Le lendemain matin elles étaient chez moi - belles, sans
ornements, dans le simple appareil d’une beauté dans le dernier sommeil.
Je les ai délivrées de leur suaire transparent où, en quête
d’espace, elles n’avaient trouvé que du vide, et les ai déposées
respectueusement sur l’inox.
Jaunes anguilles |
Une première anguille est allongée désormais sur une planche. Je m’apprête à la parer. Je me sens un peu désorienté de passer du bistouri poitevin au scalpel francilien. Quand je reviens de mon marché provincial je dois me battre avec des anguilles encore bien vivaces, devant cet animal inerte j'ai l’impression de me livrer à une agression sournoise. Certes il peut sembler plus facile de retirer la peau quand on ne doit pas faire la peau auparavant. Mais, je ne sais pourquoi, le sang mort s’écoule plus tristement que le sang vivant et cette pelisse semble s’accrocher avec une vigueur d’autant plus grande que l’âme s’éloigne…

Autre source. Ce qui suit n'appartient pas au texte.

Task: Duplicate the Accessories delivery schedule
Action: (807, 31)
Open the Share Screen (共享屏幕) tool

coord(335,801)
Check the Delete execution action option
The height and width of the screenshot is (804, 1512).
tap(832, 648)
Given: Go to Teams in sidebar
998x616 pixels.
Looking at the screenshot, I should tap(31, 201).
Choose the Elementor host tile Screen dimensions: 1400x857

À tel point qu’il me faut perfectionner ma technique. L’usage
d’un torchon ne suffit pas pour maintenir le derme gluant durant la traction. Je
commence à désespérer jusqu’à ce qu’enfin je réalise que ma pince à désarêter
devrait permettre une saisie plus efficace. Et c’est bien le cas. Quelques
minutes plus tard ne restent plus sur la planche qu’un torchon ensanglanté et
mes instruments opératoires.
Après avoir serré la pince |
Les déchets sont dans une plaque à débarrasser, et mes tronçons d’anguille sont plongés dans une eau glacée additionnée d’une cuillerée de vinaigre.
Tronçons et glaçons |
Mes préparatifs ne sont toutefois pas terminés. Je taille une carotte en brunoise, préservant quelques rondelles pour le visuel, et partage en tranches d’environ 2 mm d’épaisseur le blanc de deux poireaux dont je me procure aussi un peu de julienne à partir du vert profond d’une feuille. J’escalope cinq champignons de Paris - pas de la première fraîcheur, les bougres, mais le parfum y est. Je découenne et découpe en petits lardons un morceau peu épais de poitrine séchée portugaise.

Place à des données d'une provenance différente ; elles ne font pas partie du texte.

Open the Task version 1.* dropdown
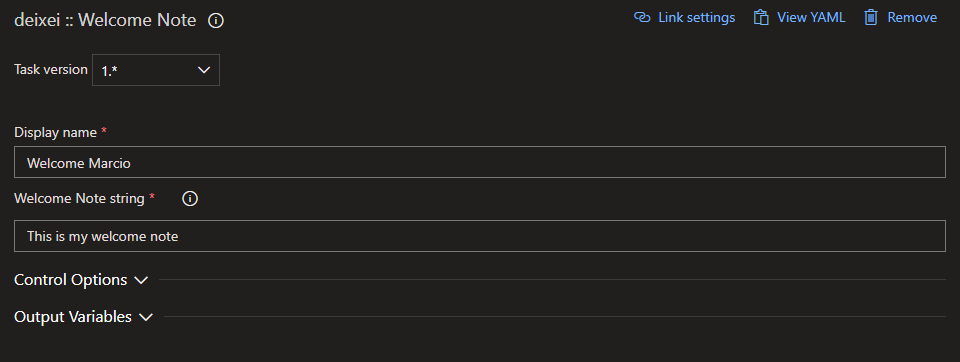Screen dimensions: 960x362 point(156,70)
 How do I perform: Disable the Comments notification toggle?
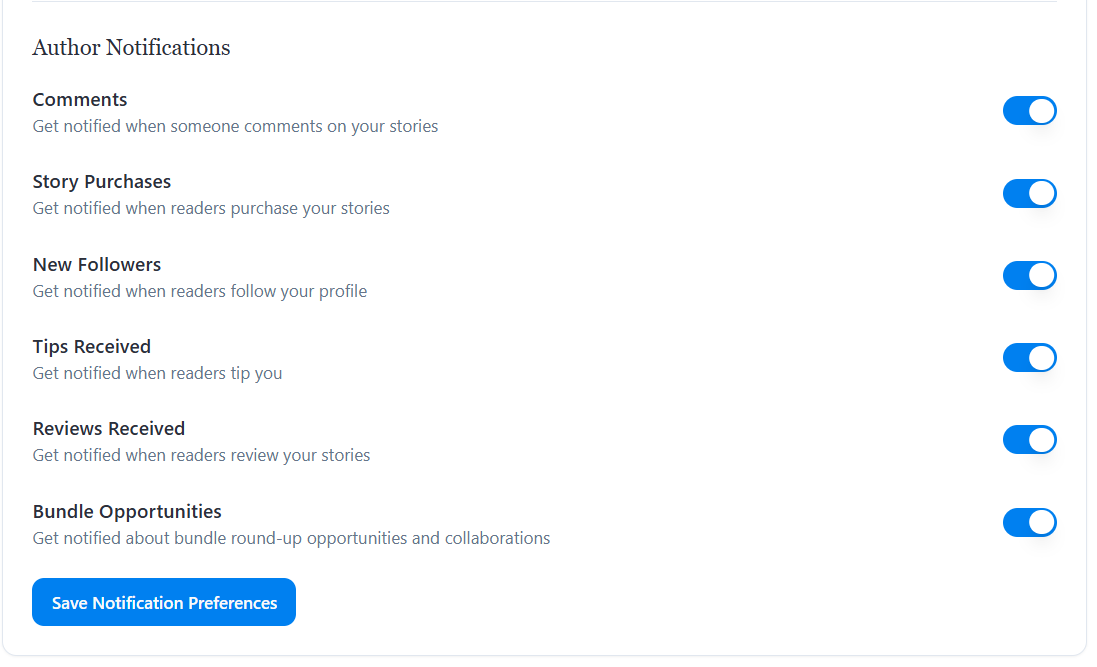[x=1029, y=111]
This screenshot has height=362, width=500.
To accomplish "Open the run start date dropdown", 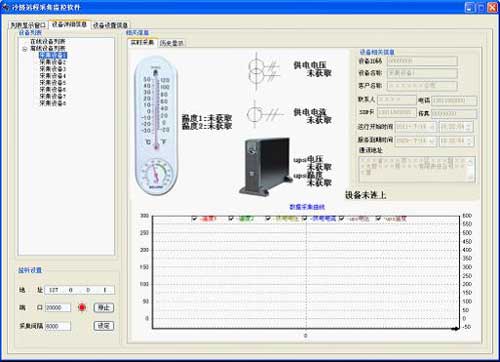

Je passe à la cuisson de ce que j’espère être une savoureuse
matelote d’anguilles.
Je verse au fond d’un sautoir un trait d’huile d’olive et une
noix de beurre, ajoute les lardons et la couenne. Je fais suer la carotte et le
poireau en les assaisonnant d’une pincée de sel. Pendant ce temps je sèche mes
tronçons d’anguille à l’aide d’un torchon avant de les fariner abondamment. Je
secoue afin d’enlever l’excédent de T55 et balance dans le sautoir. Je hausse la
flamme et retire les morceaux d’anguille à l’aide d’une araignée dès qu’ils
commencent à être colorés sur toutes les faces. Je réserve.

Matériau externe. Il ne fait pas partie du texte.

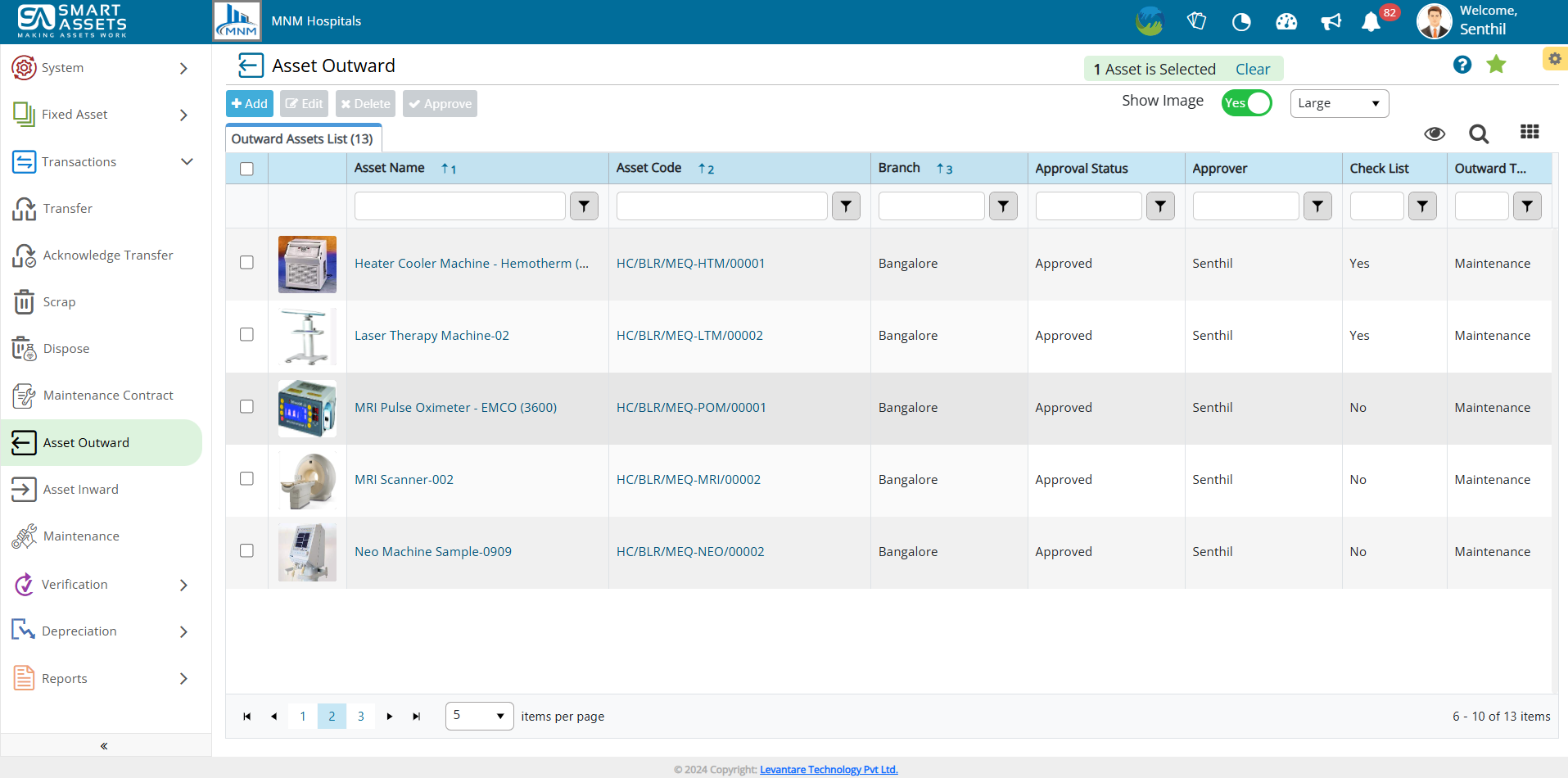The image size is (1568, 778).
Task: Filter the Asset Name column
Action: (584, 206)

Je verse une bouteille de vin d’Anjou rouge. Je déglace en
grattant le fond du sautoir avec une maryse. J’introduis une feuille de
laurier, une branche de thym, une extrémité de romarin. Dans un mortier j’écrase
sur une pincée de gros sel deux clous de girofle, une petite cuillerée de
graines de coriandre, autant de grains de cubèbe et de poivre rouge. Je vide
sur le vin qui commence à bouillir. Je compète d’une bonne pincée de
quatre-épices.
Je laisse réduire du tiers environ avant de verser un petit
verre d’armagnac. J’approche une allumette et ça flambe à merveille. Oups,
attention à la hotte et son filtre en carbone ! Je coiffe d’un couvercle
pour modérer cette ardeur dangereuse…
Bon, je peux provisoirement retirer ce couvercle secourable
pour réintroduire les tronçons d’anguille. J’en profite pour étendre les
tranches de champignons.
Et arriva le champignon... |
Je laisse cuire à couvert trois minutes, puis décoiffe afin que la réduction se poursuive. Dix minutes plus tard, les anguilles commencent à émerger comme des rochers à marée basse, et je pense que c’est le moment de recouvrir ces éminences (plus ou moins grises…) des petites feuilles d’oseille prélevées le matin même au jardin - un clin d’œil vers les anguilles au vert qui devrait ajouter une touche de fraîcheur et une note d’acidité bien venue. Et tant qu’à faire, arrive aussi un brin de persil.
Un peu d'oseille pour ces anguilles pas argentées |
Encore trois minutes, le couvercle revenu, juste le temps de faire tomber l’oseille (et tire-toi…). J’écarte le sautoir du feu.
Je le réserve au frais jusqu’au lendemain, laissant les
osmoses s’en donner à cœur joie.
*
L’heure GMT (Géniale Matelote Tentante) est arrivée.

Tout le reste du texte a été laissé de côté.